### Selected extract
____

28 Sep — 28 Sep 7:00 pm — 8:00 pm

VENUE: USNW Art and Design, EG02 Lecture Theatre, Paddington Campus

Vic McEwan (AUS) and Clive Parkinson (UK) present and discuss their radical arts interventions in health contexts + BOOK LAUNCH. Part of The Big Anxiety After Dark.

About

Arguably one of the most adventurous and profound arts-health interventions to date, the story of their collaboration on a project at Alder Hey hospital is both intensely moving and inspirational.

See Vic McEwan’s immersive soundscapes ‘The Harmonic Oscillator’, and hear how their innovative approach to working in care settings has taken them to many corners of the world, from rural NSW to a hospital in Liverpool UK, and to a remote tank with the longest echo in the world, at Inverness.

In addition, Clive’s new book, ‘Critical Care’, which explores Vic’s process will be launched at the festival.

Clive Parkinson is the Director of Arts for Health at Manchester Metropolitan University; the UK’s longest established arts and health unit. Vic McEwan is an interdisciplinary artist exploring sound, video and installation. He is a producer and director who is interested in landscape, communities, remote spaces and cross artform collaboration.

____

### Record excerpts

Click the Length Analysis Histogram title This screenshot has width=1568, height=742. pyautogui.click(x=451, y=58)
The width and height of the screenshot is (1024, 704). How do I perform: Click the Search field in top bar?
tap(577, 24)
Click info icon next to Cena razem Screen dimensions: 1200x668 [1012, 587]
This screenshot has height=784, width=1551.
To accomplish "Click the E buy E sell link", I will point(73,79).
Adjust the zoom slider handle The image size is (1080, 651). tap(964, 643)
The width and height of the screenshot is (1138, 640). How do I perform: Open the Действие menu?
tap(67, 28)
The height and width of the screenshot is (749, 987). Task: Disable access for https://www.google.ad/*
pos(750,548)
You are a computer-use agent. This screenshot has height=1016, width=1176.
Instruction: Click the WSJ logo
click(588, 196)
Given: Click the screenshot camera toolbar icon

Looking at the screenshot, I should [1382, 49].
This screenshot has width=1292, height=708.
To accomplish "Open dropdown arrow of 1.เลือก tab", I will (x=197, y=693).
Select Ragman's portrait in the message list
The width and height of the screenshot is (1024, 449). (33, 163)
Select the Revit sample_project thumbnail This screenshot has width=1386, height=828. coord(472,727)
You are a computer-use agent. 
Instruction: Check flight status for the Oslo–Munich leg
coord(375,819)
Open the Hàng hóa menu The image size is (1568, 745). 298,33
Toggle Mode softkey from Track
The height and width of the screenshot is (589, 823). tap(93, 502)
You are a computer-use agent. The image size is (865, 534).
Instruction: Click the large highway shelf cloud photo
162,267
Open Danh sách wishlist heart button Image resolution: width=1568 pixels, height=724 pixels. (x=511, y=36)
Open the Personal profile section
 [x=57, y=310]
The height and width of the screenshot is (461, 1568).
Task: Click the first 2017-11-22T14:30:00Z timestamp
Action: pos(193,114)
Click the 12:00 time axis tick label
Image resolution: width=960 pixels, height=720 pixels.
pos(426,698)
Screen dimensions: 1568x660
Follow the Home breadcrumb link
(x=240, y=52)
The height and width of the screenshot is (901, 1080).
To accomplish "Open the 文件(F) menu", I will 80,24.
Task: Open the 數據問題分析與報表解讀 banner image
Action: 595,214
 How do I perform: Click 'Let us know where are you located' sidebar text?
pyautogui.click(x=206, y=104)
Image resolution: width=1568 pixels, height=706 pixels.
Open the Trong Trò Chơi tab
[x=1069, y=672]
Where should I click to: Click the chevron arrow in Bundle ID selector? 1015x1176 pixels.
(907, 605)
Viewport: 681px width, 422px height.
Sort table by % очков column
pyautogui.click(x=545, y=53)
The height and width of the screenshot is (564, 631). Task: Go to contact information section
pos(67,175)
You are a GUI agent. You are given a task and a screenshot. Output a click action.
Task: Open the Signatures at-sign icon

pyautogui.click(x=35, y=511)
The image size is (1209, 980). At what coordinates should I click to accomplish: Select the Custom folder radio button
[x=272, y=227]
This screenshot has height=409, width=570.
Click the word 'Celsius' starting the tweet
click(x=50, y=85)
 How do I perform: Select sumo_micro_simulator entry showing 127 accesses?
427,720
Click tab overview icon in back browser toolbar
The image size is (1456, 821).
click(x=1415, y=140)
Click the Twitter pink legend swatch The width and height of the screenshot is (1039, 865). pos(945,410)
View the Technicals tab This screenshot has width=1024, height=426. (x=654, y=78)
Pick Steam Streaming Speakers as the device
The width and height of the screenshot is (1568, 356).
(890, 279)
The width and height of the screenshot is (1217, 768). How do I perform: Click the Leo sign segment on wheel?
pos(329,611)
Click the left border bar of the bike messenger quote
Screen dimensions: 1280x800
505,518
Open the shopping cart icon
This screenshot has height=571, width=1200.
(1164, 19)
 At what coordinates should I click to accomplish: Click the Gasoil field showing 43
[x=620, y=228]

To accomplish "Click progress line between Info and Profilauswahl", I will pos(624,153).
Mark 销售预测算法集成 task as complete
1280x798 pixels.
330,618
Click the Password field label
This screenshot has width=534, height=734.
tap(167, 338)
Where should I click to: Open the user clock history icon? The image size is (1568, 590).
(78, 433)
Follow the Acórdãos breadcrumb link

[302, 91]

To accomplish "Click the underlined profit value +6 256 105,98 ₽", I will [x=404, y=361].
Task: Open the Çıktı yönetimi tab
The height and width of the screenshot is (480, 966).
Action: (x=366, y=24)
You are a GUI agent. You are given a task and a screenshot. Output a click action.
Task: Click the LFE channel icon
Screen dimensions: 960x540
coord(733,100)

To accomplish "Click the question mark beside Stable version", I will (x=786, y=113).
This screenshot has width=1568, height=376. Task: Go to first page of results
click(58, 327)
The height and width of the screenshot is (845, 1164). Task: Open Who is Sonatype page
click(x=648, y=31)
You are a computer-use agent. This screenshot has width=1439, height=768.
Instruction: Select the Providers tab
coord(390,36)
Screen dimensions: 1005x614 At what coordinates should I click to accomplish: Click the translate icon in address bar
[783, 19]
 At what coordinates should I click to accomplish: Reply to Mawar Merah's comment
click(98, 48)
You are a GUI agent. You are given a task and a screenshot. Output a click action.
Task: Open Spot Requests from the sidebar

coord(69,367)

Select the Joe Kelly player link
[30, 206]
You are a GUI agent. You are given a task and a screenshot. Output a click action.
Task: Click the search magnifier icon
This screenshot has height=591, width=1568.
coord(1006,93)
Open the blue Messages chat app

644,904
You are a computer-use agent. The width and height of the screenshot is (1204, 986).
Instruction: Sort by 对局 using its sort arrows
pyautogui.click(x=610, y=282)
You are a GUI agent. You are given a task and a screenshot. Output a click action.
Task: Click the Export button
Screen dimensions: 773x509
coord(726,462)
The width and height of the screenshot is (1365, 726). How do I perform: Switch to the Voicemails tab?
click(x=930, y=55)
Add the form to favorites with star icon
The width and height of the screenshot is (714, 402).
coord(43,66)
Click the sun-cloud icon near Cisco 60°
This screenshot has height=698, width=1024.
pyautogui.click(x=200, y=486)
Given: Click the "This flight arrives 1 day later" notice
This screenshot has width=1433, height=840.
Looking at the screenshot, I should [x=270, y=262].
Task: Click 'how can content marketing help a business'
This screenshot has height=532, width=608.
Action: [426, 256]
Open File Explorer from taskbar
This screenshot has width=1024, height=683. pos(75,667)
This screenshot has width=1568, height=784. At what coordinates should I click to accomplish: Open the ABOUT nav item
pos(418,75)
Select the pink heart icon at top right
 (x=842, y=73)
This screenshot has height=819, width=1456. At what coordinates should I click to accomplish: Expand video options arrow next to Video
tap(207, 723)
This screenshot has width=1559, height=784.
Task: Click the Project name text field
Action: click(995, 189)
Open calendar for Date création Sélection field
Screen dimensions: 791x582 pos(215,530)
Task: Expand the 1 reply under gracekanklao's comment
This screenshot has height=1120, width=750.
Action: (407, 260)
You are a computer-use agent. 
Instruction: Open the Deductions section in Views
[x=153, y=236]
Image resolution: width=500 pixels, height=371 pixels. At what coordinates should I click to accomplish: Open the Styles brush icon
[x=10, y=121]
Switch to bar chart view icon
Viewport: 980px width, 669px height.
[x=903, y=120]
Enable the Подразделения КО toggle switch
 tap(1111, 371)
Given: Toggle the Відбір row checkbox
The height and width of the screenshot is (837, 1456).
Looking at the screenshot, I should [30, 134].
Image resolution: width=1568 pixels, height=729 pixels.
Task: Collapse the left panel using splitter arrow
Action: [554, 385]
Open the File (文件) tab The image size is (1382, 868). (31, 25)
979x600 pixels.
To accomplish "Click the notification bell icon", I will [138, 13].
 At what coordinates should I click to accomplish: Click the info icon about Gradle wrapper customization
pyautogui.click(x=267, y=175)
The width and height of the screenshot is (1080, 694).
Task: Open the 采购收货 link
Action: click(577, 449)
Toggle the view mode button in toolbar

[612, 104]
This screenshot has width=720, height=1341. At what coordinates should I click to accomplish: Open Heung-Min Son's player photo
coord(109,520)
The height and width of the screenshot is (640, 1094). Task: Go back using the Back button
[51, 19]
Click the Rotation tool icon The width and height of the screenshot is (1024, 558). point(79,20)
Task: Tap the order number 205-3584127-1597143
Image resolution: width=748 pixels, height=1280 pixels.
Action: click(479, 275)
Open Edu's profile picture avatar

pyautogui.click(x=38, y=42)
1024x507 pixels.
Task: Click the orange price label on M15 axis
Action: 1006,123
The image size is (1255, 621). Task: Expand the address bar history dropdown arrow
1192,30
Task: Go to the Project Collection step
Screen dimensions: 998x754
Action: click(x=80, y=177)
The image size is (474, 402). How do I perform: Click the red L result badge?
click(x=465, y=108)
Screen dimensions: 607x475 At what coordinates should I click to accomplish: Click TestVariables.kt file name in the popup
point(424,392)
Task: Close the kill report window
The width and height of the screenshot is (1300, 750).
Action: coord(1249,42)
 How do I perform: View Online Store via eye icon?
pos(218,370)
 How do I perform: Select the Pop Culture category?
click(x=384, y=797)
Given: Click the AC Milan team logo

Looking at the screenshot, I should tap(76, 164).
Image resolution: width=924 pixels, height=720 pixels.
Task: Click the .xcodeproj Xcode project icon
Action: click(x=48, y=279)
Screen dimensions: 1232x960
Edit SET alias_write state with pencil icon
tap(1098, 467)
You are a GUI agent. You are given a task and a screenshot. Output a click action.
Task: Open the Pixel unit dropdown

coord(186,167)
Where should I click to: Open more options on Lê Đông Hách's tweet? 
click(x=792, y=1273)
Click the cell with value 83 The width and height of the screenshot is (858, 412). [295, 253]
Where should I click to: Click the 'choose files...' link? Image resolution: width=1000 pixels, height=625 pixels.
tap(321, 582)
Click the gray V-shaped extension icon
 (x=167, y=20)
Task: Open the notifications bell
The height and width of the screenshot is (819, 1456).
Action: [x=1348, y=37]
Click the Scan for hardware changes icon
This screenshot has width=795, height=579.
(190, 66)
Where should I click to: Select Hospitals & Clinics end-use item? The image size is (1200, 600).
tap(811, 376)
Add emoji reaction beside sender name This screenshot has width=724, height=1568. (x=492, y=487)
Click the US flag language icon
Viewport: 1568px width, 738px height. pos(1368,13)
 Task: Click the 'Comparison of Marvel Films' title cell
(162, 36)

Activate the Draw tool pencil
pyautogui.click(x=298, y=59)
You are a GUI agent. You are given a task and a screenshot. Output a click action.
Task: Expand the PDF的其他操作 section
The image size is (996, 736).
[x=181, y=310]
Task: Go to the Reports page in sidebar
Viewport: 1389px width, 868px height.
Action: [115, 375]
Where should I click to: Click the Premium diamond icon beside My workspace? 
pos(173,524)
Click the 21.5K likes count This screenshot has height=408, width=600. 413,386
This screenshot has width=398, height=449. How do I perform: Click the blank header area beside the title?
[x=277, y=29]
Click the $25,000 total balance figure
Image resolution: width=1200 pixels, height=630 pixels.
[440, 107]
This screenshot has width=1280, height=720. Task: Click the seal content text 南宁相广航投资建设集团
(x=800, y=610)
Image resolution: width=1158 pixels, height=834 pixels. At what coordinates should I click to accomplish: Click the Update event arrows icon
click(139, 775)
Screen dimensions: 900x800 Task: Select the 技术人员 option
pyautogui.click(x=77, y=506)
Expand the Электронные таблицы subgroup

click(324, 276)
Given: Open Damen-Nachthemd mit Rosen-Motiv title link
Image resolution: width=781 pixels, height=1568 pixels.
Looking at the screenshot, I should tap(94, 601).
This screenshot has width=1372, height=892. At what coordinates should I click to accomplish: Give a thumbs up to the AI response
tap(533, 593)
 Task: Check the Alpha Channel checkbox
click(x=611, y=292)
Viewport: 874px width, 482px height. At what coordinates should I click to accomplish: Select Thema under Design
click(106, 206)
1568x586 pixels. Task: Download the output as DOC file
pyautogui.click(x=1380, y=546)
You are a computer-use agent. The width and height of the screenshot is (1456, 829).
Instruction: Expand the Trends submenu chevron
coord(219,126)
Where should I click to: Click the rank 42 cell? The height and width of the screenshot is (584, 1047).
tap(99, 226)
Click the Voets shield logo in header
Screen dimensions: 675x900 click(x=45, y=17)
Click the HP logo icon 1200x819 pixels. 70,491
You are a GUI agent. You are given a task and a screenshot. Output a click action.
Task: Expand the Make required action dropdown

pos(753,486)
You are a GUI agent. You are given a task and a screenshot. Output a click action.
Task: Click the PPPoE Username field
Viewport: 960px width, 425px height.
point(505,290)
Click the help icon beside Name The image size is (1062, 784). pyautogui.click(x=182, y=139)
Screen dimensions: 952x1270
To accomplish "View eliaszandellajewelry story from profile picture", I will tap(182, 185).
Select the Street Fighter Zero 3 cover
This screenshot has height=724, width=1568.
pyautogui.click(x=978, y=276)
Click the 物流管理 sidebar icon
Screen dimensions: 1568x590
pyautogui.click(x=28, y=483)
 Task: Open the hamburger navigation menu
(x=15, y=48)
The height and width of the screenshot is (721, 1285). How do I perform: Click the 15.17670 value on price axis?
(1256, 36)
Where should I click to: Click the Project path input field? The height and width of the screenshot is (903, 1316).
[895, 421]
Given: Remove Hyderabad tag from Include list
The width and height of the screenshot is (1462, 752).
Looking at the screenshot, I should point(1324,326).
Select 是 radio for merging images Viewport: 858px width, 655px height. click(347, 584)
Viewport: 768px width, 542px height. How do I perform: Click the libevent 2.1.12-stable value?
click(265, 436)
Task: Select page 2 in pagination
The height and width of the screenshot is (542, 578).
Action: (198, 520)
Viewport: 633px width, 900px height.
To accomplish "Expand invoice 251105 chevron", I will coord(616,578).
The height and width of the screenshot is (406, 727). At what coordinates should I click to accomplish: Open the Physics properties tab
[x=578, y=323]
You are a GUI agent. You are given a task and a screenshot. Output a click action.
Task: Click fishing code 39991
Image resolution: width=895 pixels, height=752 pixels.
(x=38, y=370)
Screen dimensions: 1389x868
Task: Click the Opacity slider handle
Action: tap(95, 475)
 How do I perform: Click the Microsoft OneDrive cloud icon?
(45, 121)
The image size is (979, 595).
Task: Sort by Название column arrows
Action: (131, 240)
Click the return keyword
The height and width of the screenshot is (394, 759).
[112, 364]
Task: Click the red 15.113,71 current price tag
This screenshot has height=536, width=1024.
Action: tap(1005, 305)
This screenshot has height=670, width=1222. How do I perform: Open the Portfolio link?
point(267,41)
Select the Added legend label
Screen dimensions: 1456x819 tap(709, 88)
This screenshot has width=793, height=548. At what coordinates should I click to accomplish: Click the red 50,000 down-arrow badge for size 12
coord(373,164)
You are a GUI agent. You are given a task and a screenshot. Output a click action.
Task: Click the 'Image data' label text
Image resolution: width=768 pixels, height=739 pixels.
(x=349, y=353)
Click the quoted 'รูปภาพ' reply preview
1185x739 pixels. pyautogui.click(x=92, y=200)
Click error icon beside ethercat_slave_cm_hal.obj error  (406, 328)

____

### Problem to solve
Repeat the part of the event listing above, word for word, starting with "Arguably one of" and going on through "at the festival.".

### Response below
Arguably one of the most adventurous and profound arts-health interventions to date, the story of their collaboration on a project at Alder Hey hospital is both intensely moving and inspirational.

See Vic McEwan’s immersive soundscapes ‘The Harmonic Oscillator’, and hear how their innovative approach to working in care settings has taken them to many corners of the world, from rural NSW to a hospital in Liverpool UK, and to a remote tank with the longest echo in the world, at Inverness.

In addition, Clive’s new book, ‘Critical Care’, which explores Vic’s process will be launched at the festival.